What say you, James?
I say that Acrobat distilling is not dual processor aware (I just gave it a try) and is CPU bound. Ditto Javascript. You'd be better off buying either a faster CPU or two faster computers and networking them than a dual CPU machine.

Can someone explain how Acrobat not being "dual processor aware" impacts what e_dawg has stated his problem is?

James, you advocate a faster CPU as the solution. I don't understand how that's an effective solution to e_dawg's problem. For example, say he just picked up a single processor system that's 50% faster than the one he started off with. Perhaps being that much faster, the system will become more responsive to other applications he decides to launch while Acrobat is running.

Ok, sure ... assume the responsiveness does improve.

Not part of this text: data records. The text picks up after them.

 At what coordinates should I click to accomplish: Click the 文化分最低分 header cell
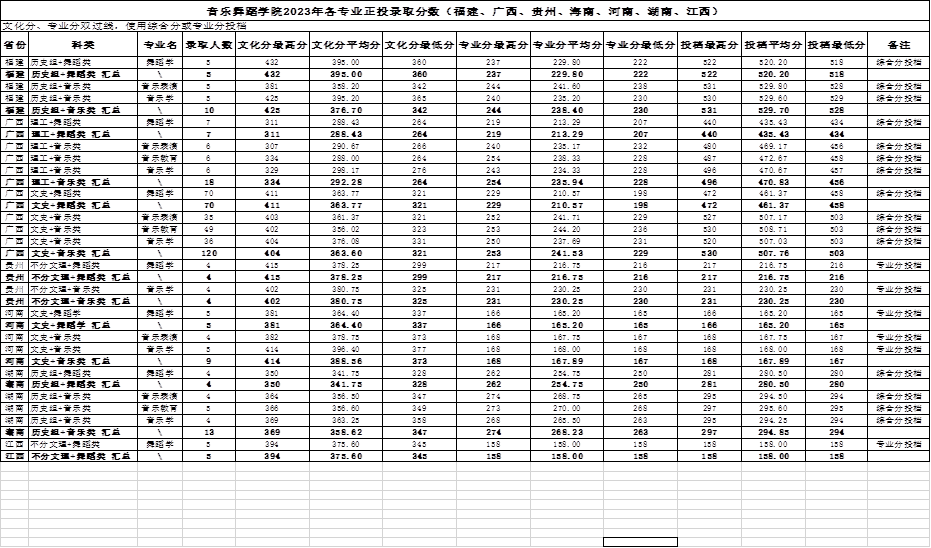coord(418,46)
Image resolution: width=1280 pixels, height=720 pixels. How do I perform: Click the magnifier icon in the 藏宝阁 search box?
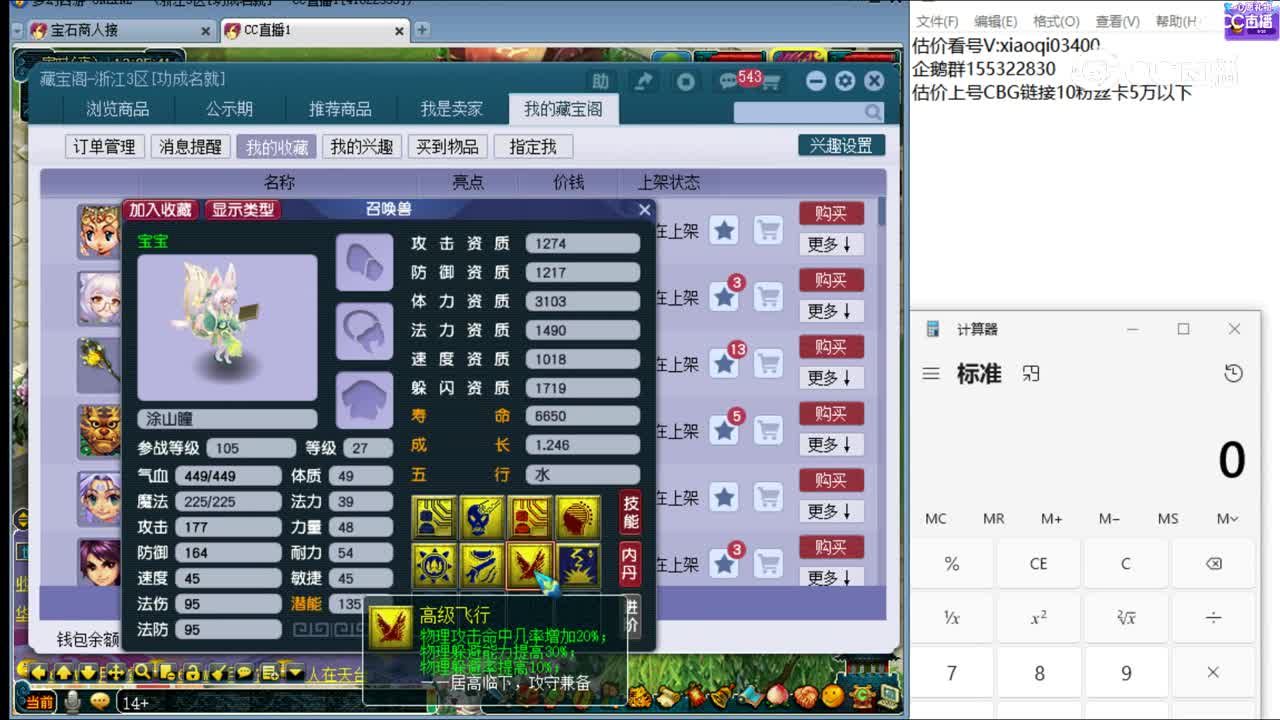(872, 112)
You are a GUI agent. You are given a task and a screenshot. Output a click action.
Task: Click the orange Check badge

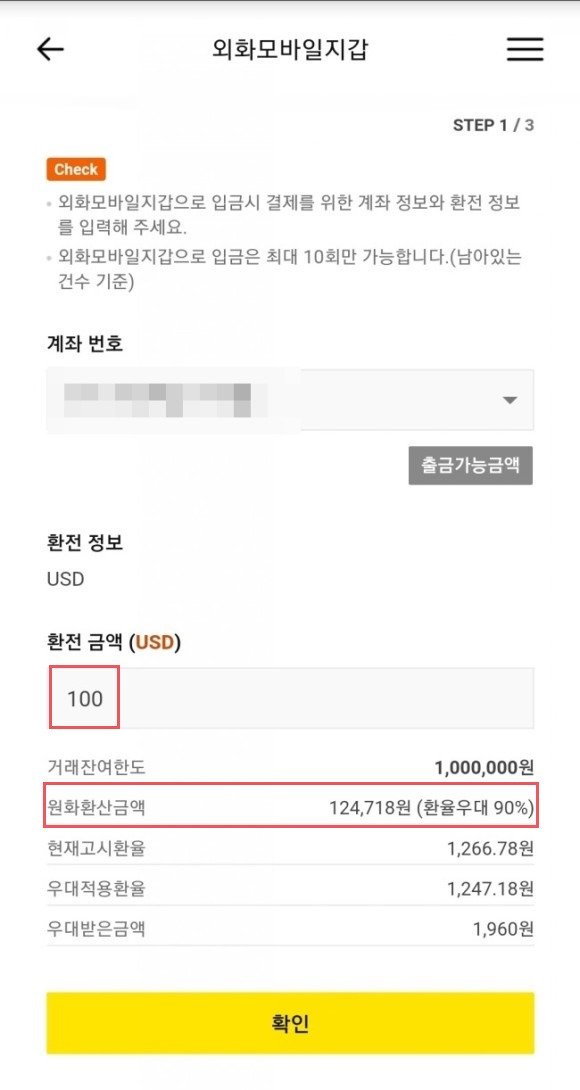pyautogui.click(x=75, y=169)
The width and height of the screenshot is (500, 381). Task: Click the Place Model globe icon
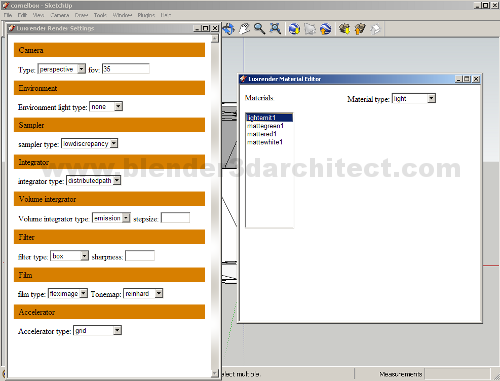click(x=326, y=29)
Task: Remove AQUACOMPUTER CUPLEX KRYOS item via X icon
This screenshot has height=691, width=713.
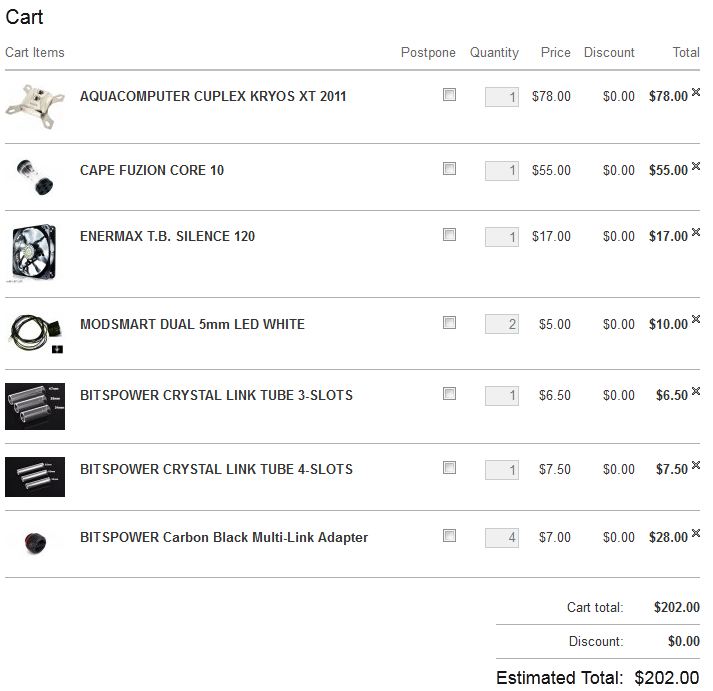Action: [x=695, y=92]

But what happens on the very next day, when e_dawg installs another, even more CPU-intensive application? One that maxes out his new CPU? Or when he decides to run two instances of Acrobat at the same time? What do you suggest then, that he upgrades his CPU again?

It seems to me that, when you get to the level of application use that e_dawg is apparently at, you have to accept the fact that, sooner or later, you're going to run an application that peaks your CPU's capabilities. When that happens, you get an unresponsive system (unless you're running OS/2 or whatever).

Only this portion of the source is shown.